Listed entries –
━━━━━━━━━━━━━━━━━━━━

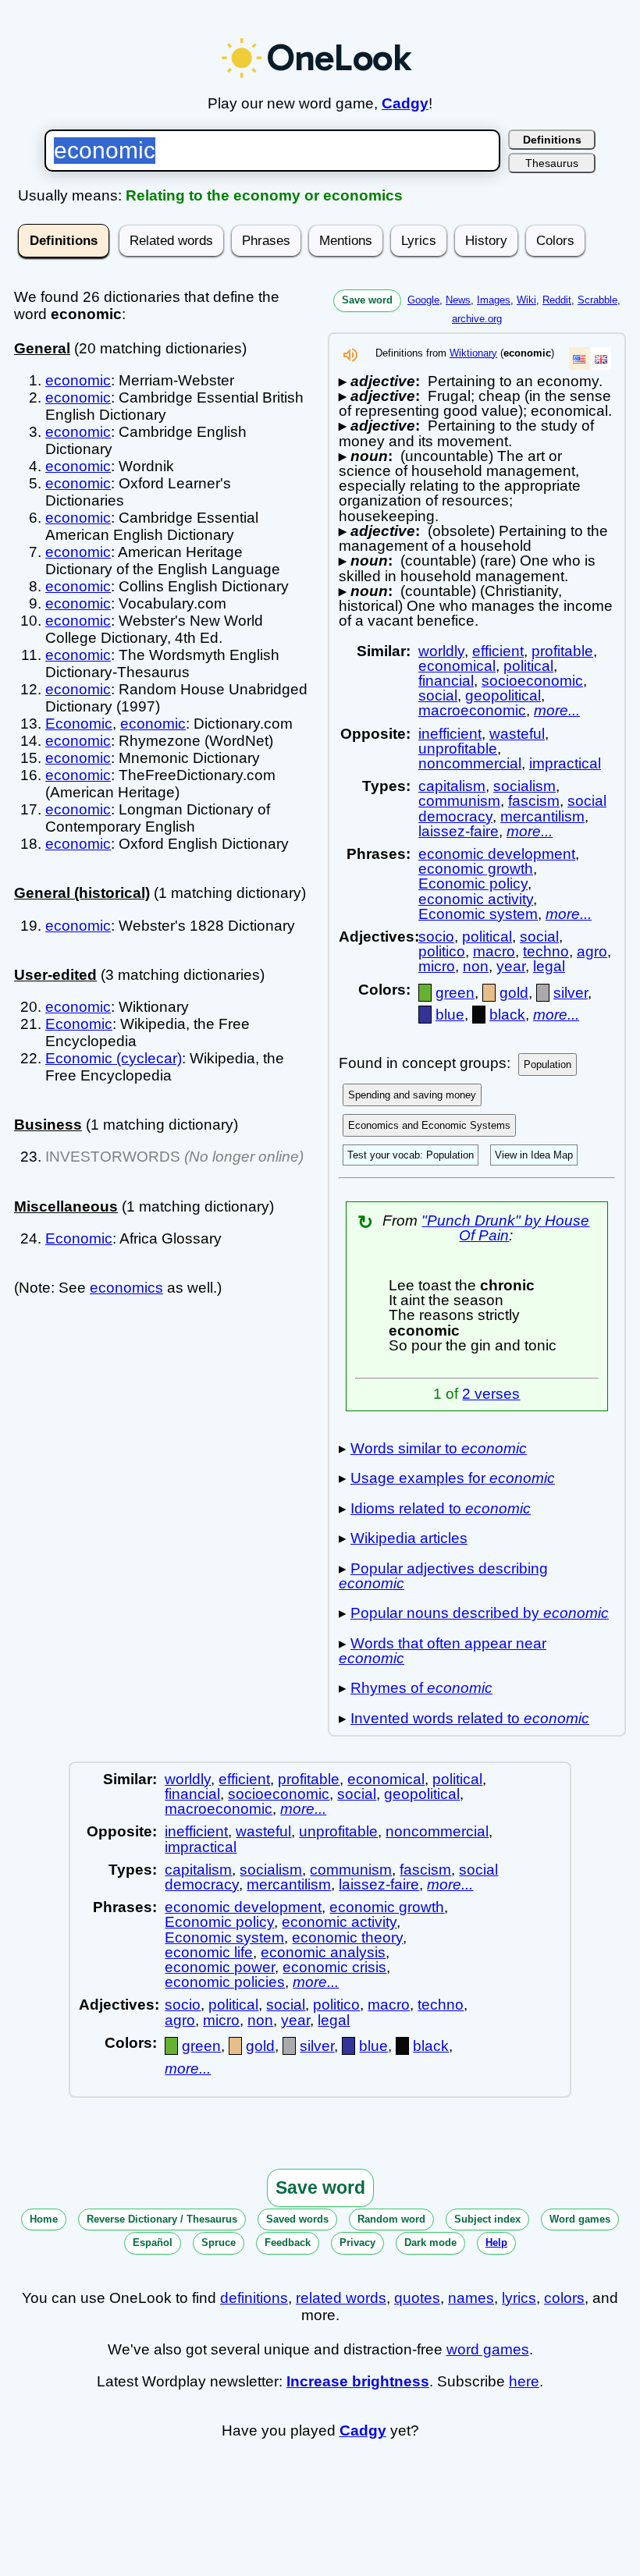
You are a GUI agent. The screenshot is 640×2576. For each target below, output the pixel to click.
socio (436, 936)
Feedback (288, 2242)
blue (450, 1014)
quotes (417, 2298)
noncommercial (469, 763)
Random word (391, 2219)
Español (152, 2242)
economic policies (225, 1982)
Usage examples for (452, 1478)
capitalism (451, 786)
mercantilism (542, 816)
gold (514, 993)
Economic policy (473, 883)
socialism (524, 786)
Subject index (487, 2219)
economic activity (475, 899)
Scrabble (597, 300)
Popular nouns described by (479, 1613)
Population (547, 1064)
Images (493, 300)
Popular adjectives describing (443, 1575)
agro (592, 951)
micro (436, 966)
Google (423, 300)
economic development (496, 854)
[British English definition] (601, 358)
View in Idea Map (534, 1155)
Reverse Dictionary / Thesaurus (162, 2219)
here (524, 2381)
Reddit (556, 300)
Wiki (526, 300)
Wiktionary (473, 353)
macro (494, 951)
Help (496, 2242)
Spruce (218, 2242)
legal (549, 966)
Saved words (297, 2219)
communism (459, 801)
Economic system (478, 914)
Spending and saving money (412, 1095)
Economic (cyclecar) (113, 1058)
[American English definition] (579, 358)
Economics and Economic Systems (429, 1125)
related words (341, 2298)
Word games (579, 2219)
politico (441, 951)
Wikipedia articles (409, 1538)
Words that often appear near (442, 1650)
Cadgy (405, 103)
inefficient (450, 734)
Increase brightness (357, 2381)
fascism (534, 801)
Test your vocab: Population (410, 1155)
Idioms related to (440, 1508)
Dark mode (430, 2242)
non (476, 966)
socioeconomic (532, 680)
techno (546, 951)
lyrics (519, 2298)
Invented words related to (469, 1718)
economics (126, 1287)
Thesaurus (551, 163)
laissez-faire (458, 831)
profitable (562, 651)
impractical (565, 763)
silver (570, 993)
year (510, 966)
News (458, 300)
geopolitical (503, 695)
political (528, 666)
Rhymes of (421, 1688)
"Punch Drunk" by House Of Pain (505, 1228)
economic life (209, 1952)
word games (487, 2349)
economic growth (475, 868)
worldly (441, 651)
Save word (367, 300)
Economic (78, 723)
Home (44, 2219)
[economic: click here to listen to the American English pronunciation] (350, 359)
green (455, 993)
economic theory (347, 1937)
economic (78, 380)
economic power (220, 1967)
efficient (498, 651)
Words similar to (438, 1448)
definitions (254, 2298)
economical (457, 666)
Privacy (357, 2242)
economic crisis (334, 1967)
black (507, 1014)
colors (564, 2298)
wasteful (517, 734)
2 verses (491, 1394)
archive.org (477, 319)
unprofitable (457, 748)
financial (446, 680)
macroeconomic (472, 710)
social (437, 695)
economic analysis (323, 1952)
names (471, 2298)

━━━━━━━━━━━━━━━━━━━━

What is required –
Above are the records; from them, give again exactly the lines from the one containing "Español (152, 2242)" to the one containing "Economics and Economic Systems (429, 1125)", both lines included, and nothing more.

Answer to the exercise –
Español (152, 2242)
economic policies (225, 1982)
Usage examples for (452, 1478)
capitalism (451, 786)
mercantilism (542, 816)
gold (514, 993)
Economic policy (473, 883)
socialism (524, 786)
Subject index (487, 2219)
economic activity (475, 899)
Scrabble (597, 300)
Popular nouns described by (479, 1613)
Population (547, 1064)
Images (493, 300)
Popular adjectives describing (443, 1575)
agro (592, 951)
micro (436, 966)
Google (423, 300)
economic development (496, 854)
[British English definition] (601, 358)
View in Idea Map (534, 1155)
Reverse Dictionary / Thesaurus (162, 2219)
here (524, 2381)
Reddit (556, 300)
Wiki (526, 300)
Wiktionary (473, 353)
macro (494, 951)
Help (496, 2242)
Spruce (218, 2242)
legal (549, 966)
Saved words (297, 2219)
communism (459, 801)
Economic system (478, 914)
Spending and saving money (412, 1095)
Economic (cyclecar) (113, 1058)
[American English definition] (579, 358)
Economics and Economic Systems (429, 1125)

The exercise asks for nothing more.